Jesus is using metaphorical language, the standard language of the prophets. What does it mean? I think that, if the sun is darkened and the stars are falling, God must be taking raw materials and remaking creation. This is good, And I say “Awesome.” Or it’s like in Psalm 29 when there’s a terrific storm and all the people in the temple say “Glory!”
The real issue for us people in the green season is what do we do in the meantime? I think that Jesus’ advice about keeping your eyes open, keeping watch, is actually the most important thing for us in this passage. God has got the rest planned without consultation. Here are three ways to keep watch.
First, live in hope. Sometimes I think that Paul was wrong and that he should have said, “These three abide, faith, hope, and love, and the greatest of these is hope.” Hope gives a kind of steadfastness and expectation and joy. It is the friend of imagination. It’s as if hope is a fresh breeze during a hot night. Or it’s the endurance of a cyclist. Or it’s the endurance of a cancer patient. Hope gives us the intimations of a good future. I think that hope is God’s own love for us that he sends into our hearts.
Second, I think that sometimes we are given the blessing of living in the Omega moment in our hearts and our imaginations. I don’t really think that all the strong and consistent feelings I have when cycling are false. When we sing a good hymn together, or when we sing “Holy, Holy, Holy” at communion, the Spirit is with us to comfort and give us happiness. We are singing in the New Jerusalem.

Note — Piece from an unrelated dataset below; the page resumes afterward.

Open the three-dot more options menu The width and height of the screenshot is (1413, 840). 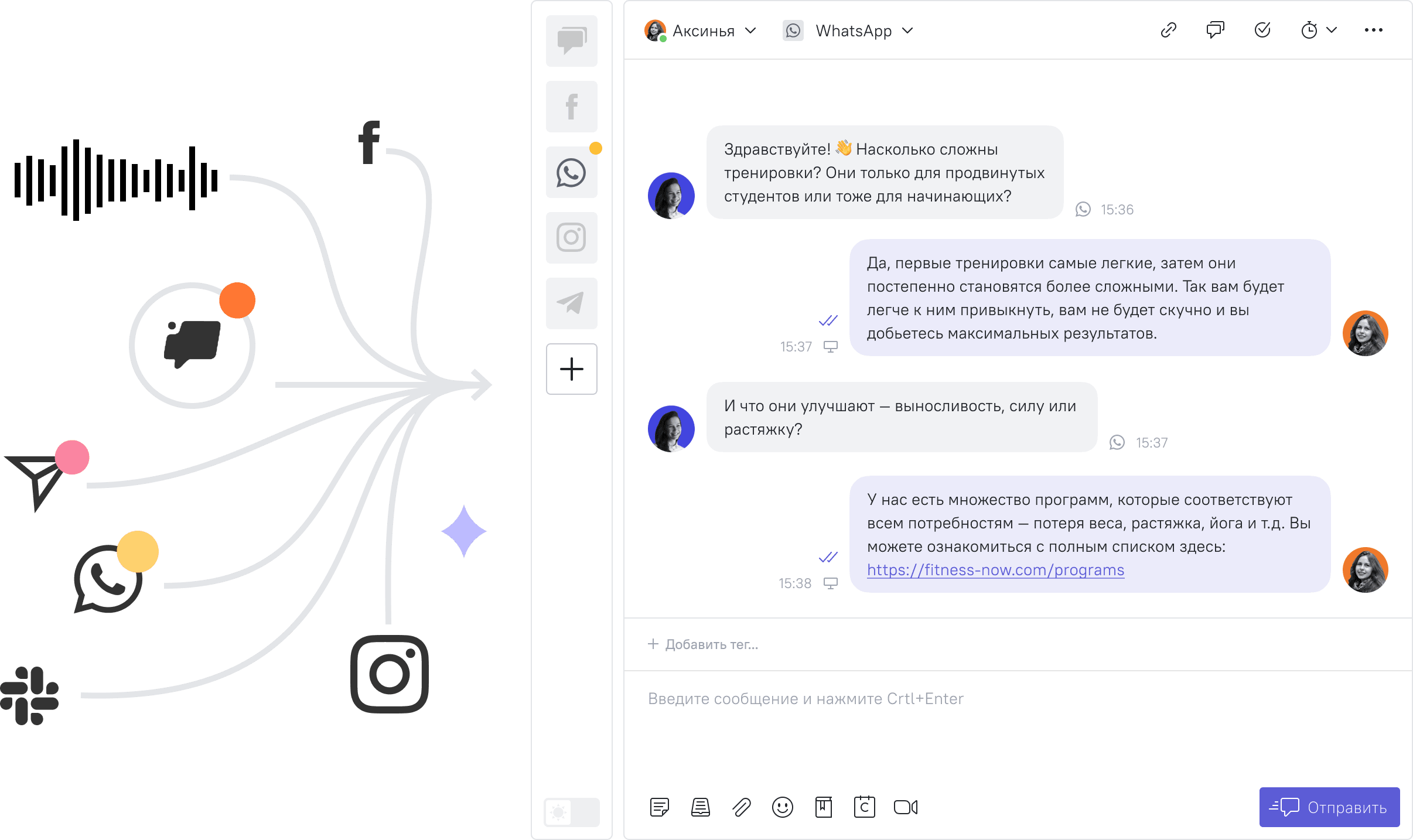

Third, don’t get carried away. I repeat that, although we celebrate Advent, we actually live in the season of Pentecost. And we have a lot to do. Maybe we are watching for the last day simply by doing things. Maybe this is how we keep the door of our master’s house. In Jesus’ talk about the last days in Matthew chapters 24 and 25, he really makes us reflect on the doing. He says: “. . . take your inheritance, the kingdom prepared for you since the creation of the world. For . . .
I was hungry and you gave me something to eat.
I was thirsty and you gave me something to drink.
I was a stranger and you invited me in.
I needed clothes and you clothed me.
I was sick and you looked after me.
I was in prison and you came to visit me.”